Poetry is a gawkish art: a poet stumbles crudely towards elegance; even indescribably, for “What can be explained is not poetry,” as the poet said—although, which poet in particular is uncertain. Some say it was W.B. Yeats, that famous one who poetized “How many loved your moments of glad grace…And loved the sorrows of your changing face,” but he reportedly claimed he was quoting his father, but it wasn’t recorded until 11 years after W.B.’s death, by another poet, Carl Sandburg. Or equally satisfyingly but more dauntingly, we hear Emily Dickinson rhythmically pronounce, “If I read a book and it makes my whole body so cold no fire can warm me, I know that is poetry. If I feel physically as if the top of my head were taken off, I know that is poetry. These are the only ways I know it. Is there any other way?”[1] As a poetry-dabbler myself, Emily scares me. I don’t think my writing induces feelings of partial headlessness, nor has that been my objective (maybe that’s my problem)—but if this essay lets me, I’ll include some of my attempts. I expect you’ll find, as I do, that they have neither sufficient impenetrability for William–John–Carl, nor enough beheadability for Emily.
I mentioned that I dabble in poetry, but that’s a generous thing to say of myself: I have written, in adulthood, only a handful of poems—probably less than a dozen. But I have enjoyed writing them, and I anticipate (although with a measure of self-conscious reserve) the indulgence of, perhaps, including one or two below. What puzzles me, though, and what prompted me to begin, audaciously, to essay on poetry despite being almost a non-poet, is the paradox of poetry—like the paradox of my little girl: to be a captivated spectator to ineffectual attempts of moving with poise, writing with divinity; and fascinated by the frequency of failure. Philip Sidney’s The Defence of Poesy comes to mind, “It is, I say again, not the fault of the art, but that by few men that art can be accomplished,” and as I write, I find myself suddenly persuaded of the obvious extreme: that poetry’s attraction is not at all diminished by, but because of, the abundance of its missteps—that it is sometimes executed with beauty, but so infrequently.
And now here, I think, is where I ought to inject an attempt at poetry of my own: a failed attempt will only increase the esteem of the craft, and a failure is certain, so I am sure including one will be to the glee of successful poets—the satisfaction of proficients at the struggles of a tenderfoot.

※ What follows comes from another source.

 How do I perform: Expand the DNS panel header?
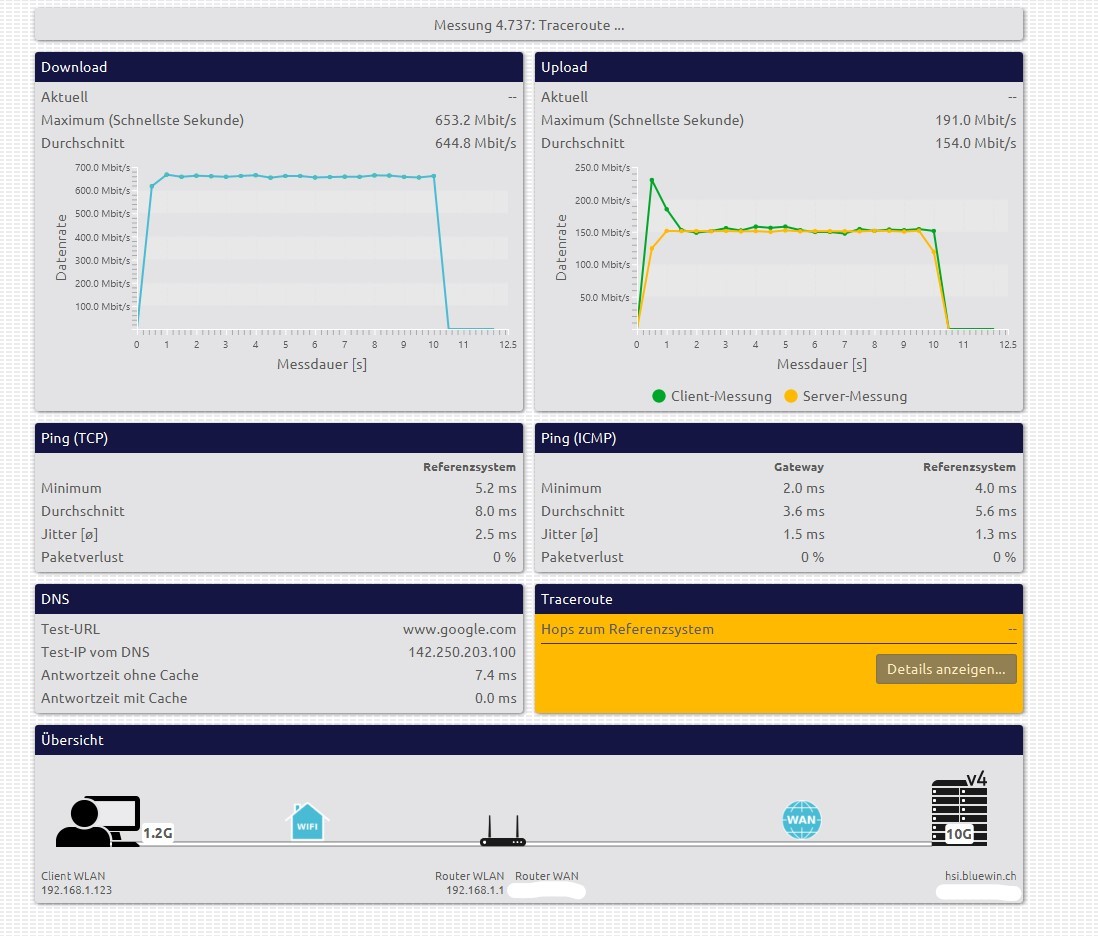pyautogui.click(x=279, y=599)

Never mind. I would have been pleased to satisfy the good poets with a bit of my own subpar poetry if I had any, but all I can find is worse than that—it’s actually bad. My poems are, at their best, mildly humorous; I don’t feel even fractionally decapitated as I read them, so I must apologize: I would rather defend my own dignity than offer you, a potentially poetry-inclined reader, satisfaction at my expense. I recognize that not doing so may even be ruinous to this essay—an essay that began with grace but which has become, haltingly and awkwardly, flawed. And now as I try to stumble to the end of it, my bold, beautiful, unblushing girl has just reached again for the toilet and the trash can, and my wife calls out and, I presume, stops her for the seventy-times-seventh time, and I am amazed, and I consider with reverence my child’s unashamedness. She makes me wonder if even ugly poetry could be a holy thing, because we are seldom beautiful creatures. We are sloppy, bumbling, inexpert ones, graceful when wobbly.
[1] Emily’s preceptor, Thomas Higginson, recorded this and several other quotes in a letter to his wife shortly after meeting Emily.